Dread Scott makes revolutionary art to propel history forward. In 1989, the entire US Senate denounced and outlawed his artwork and President Bush declared it "disgraceful" because of its use of the American flag. His work has been exhibited/performed at the Whitney Museum, MoMA/PS1, BAM Fisher and galleries and street corners across the country.

jackie sumell

jackie sumell is a multidisciplinary artist whose practice speaks to both traditional artist communities and those historically marginalized by structural racism. Her work has been successfully anchored at the intersection of activism, education, mindfulness practices and art for nearly two decades. summell has exhibited extensively throughout the world and her collaborative work with Herman Wallace is the subject of the Emmy Award Winning documentary Herman's House, screened to a national audience on PBS in 2013.

Hank Willis Thomas

Hank Willis Thomas is a conceptual artist working primarily with themes related to perspective, identity, commodity, media, and popular culture. Thomas’ multidisciplinary practice incorporates sculpture, photography, mixed media, installation, and video.
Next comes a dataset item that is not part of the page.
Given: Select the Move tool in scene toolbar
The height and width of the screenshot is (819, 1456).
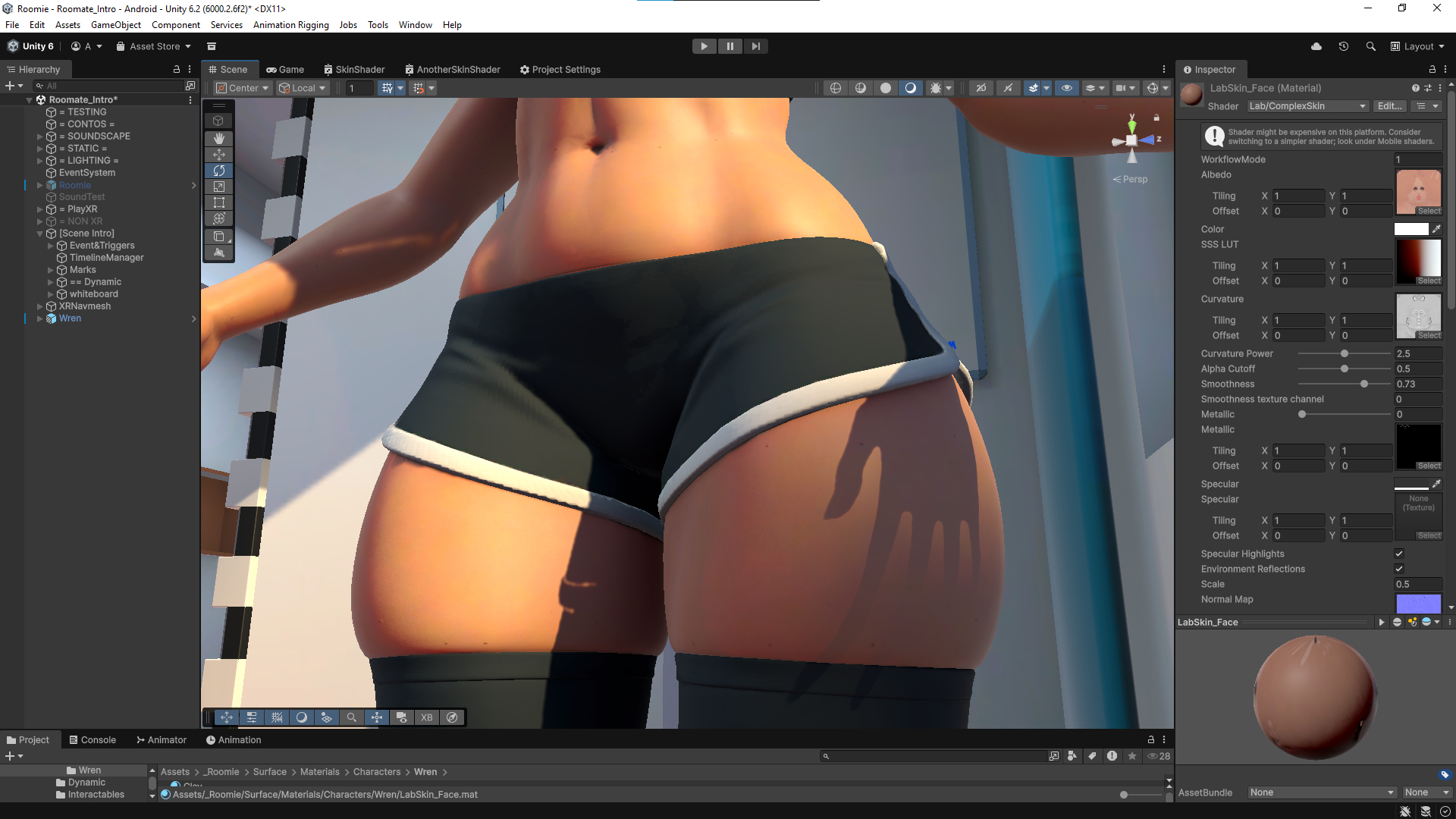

His work has been exhibited throughout the United States and abroad including the International Center of Photography, New York; Guggenheim Museum Bilbao, Spain; Musée du quai Branly, Paris; Hong Kong Arts Centre, Hong Kong, and the Witte de With Center for Contemporary Art, Netherlands.

Patrice Renee Washington

Through use of objects and cultural signifiers Patrice Washington explores how identity can be manipulated and shaped to explore alternative understandings. Working primarily in sculpture and ceramics, her work investigates structures of race, class, and gender as they relate to the construction of identity and experience. She has shown in exhibitions across the United States, including the Museum of Contemporary African Diasporan Arts, Brooklyn, The Museum of Contemporary Art, Denver, and the Zeitgeist, Nashville.

Levester Williams

Levester Williams' practice is rooted in aesthetic and critical inquiries into modes of existence. Questions arising from the politics and poetics of identity, space/place, boundary, and the body congeal into forms of sculptures, installations, sound, animations, drawings, and videos. Williams' work mediates relationships between objects and beings, language and the world. His works have been exhibited throughout the United States and in the Museum of African Design, Johannesburg, South Africa.